Fortunately, Hawthorne had already moved to the front of the stage, working his way towards the final act. ‘Are you still awake, Cara?’ he called out.

‘This had better be good, Hawthorne.’

He turned his back on her.

‘The reason Harriet Throsby was killed had nothing to do with the play and nothing to do with Tony,’ he said. ‘The big mistake I made at the start was to believe that somebody had tried to frame him. His hair. His dagger. That made no sense at all. Worse than that, it twisted the whole crime out of shape. I should have listened to my instincts, which told me he was irrelevant. But it was only after I’d talked to all of you that I got the complete picture and realised what had happened.

‘Jordan Williams had said he wanted to murder Harriet Throsby. He’d shouted it out in front of everyone. So it made complete sense for the killer to frame him. But that’s what went wrong. Tony was a mistake.

‘Think what happened on the night of the party. Tony arrives, soaking wet, and Jordan hands him a towel.’

‘I dried my hair!’ I said.

‘Yes, mate, and at your age you’re losing some of it too. Later on, someone went into Jordan’s dressing room and picked a hair off his towel, thinking it was Jordan’s. But in fact they took yours. Simple as that.’

‘And they left it on the body!’

‘Yes. As for the knife, that was another mistake. Keith came down and took Jordan’s dagger and carried it over to the sink. Meanwhile, Tony had left his own dagger somewhere in plain sight and, once again, the killer took it, thinking it was Jordan’s. Of course, the killer was careful not to add his own fingerprints to the hilt and since nobody else had handled it from the moment Tony unwrapped it from the tissue paper – wiping it clean at the same time – only his own fingerprints appeared.

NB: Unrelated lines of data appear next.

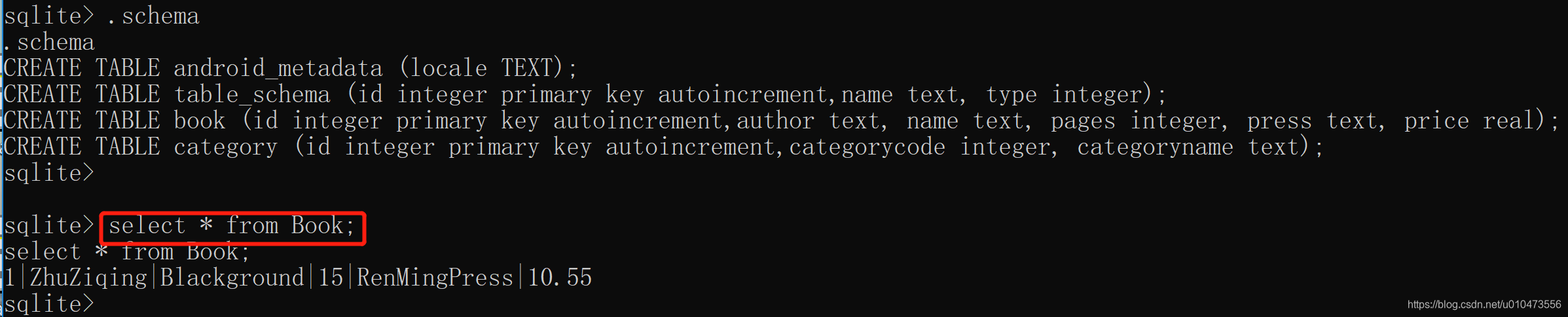Screen dimensions: 1568x317
Task: Click 'category' in the CREATE TABLE statement
Action: tap(226, 147)
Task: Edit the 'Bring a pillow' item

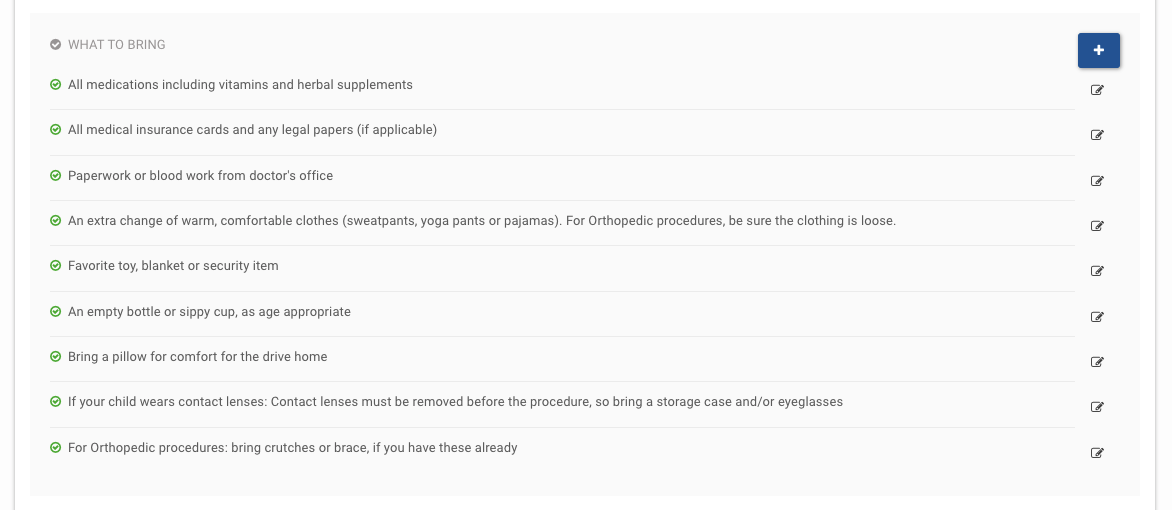Action: [x=1097, y=362]
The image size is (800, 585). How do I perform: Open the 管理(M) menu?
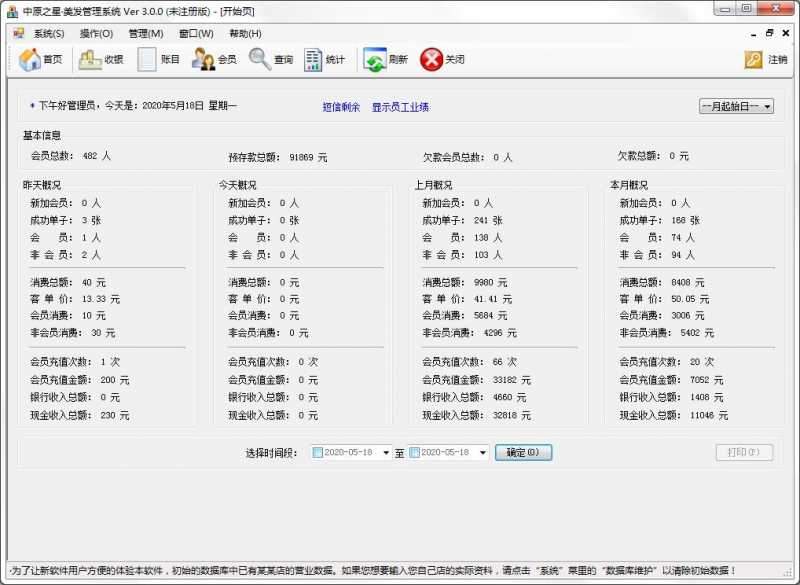point(148,33)
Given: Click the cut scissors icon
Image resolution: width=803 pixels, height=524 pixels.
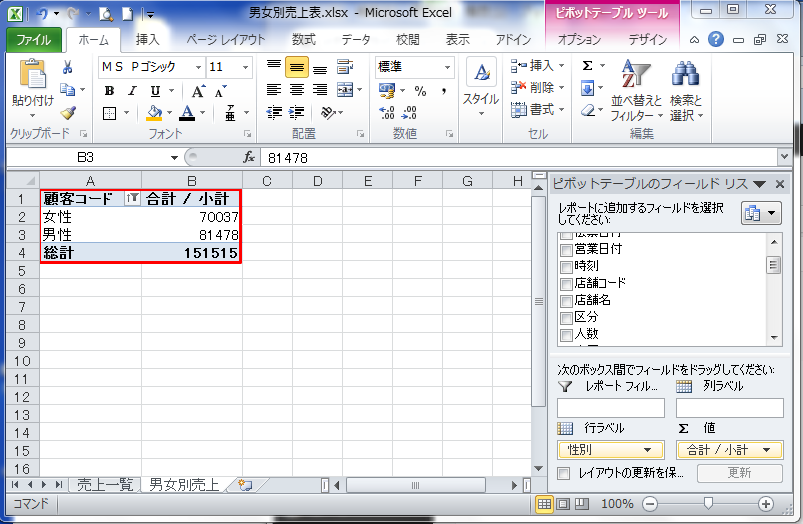Looking at the screenshot, I should coord(68,67).
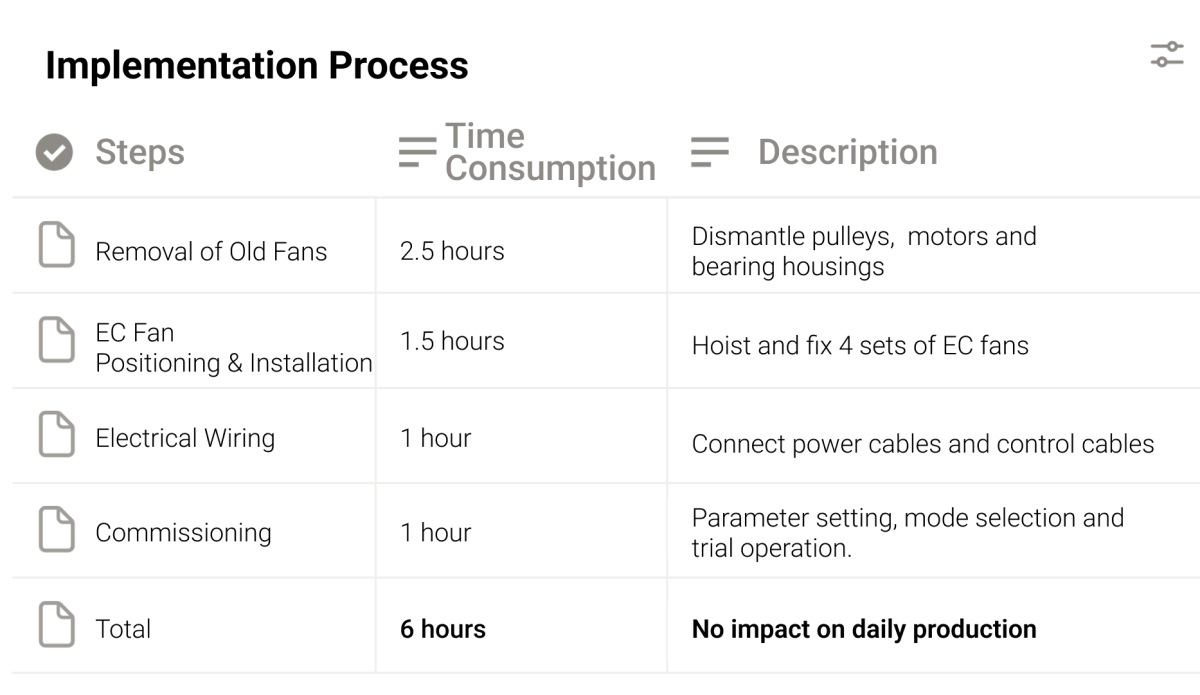The width and height of the screenshot is (1200, 695).
Task: Click the Removal of Old Fans step
Action: tap(211, 251)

‘So the question we have to ask ourselves is not who would want to frame Tony, but who might have had it in for Jordan? And I think everyone here knows the answer to that.’

Suddenly, he was standing in front of Tirian.

‘I like you, Tirian,’ he said. ‘I sort of feel sorry for you. But I’ve got to tell you. I know everything.’

‘No. You can’t.’

‘I wish it could be otherwise, mate. But you can’t hide any more. I know.’

Tirian gazed at him for what felt a very long time. Then, to my astonishment, tears appeared in his eyes and when he spoke again he sounded almost like a child. ‘But I was so clever!’ he wailed. ‘I got it all right!’

‘That’s not quite true. You mucked up with the hair and the weapon, just for a start.’

‘Apart from that!’ The tears were flowing freely down his cheeks.

At once, Cara Grunshaw was on her feet. ‘Tirian Kirke killed Harriet Throsby?’ she exclaimed.

‘Well done, Cara! You got there in the end!’ Hawthorne smiled at her. ‘You just needed a bit of help.’

‘But why? Because she didn’t like the play?’

‘Haven’t you been listening? How many times do I have to tell you? It had nothing to do with Mindgame.’

‘Then … why?’

Tirian was slumped in his chair, silent, crying. He hadn’t even tried to deny what Hawthorne was saying. The other actors, Martin Longhurst, Ahmet and especially Maureen were staring at him in horror.

‘Let’s start with the night of the party,’ Hawthorne suggested, calmly. ‘Tirian had decided to kill Harriet before he even left the theatre. We’ll come to the reason in a minute. When Jordan Williams made his death threat, it provided Tirian with an opportunity he couldn’t ignore. Jordan would be the scapegoat. Easy enough to nip upstairs and nick one of his hairs off a brush or a towel – but he also needed the dagger with Jordan’s fingerprints. That would be the clincher.

‘He was the first to leave the green room – at about twenty minutes past midnight. He signed out at twelve twenty-five. But he knew he’d have to come back when the theatre was locked for the night and there was only one way in: the fire exit, which only opened from the inside. So what he did was, he nicked a packet of Ahmet’s cigarettes, which he was going to use as a wedge. He’d push the bar to open the door into the alleyway and then slide the packet underneath to make sure it never completely shut.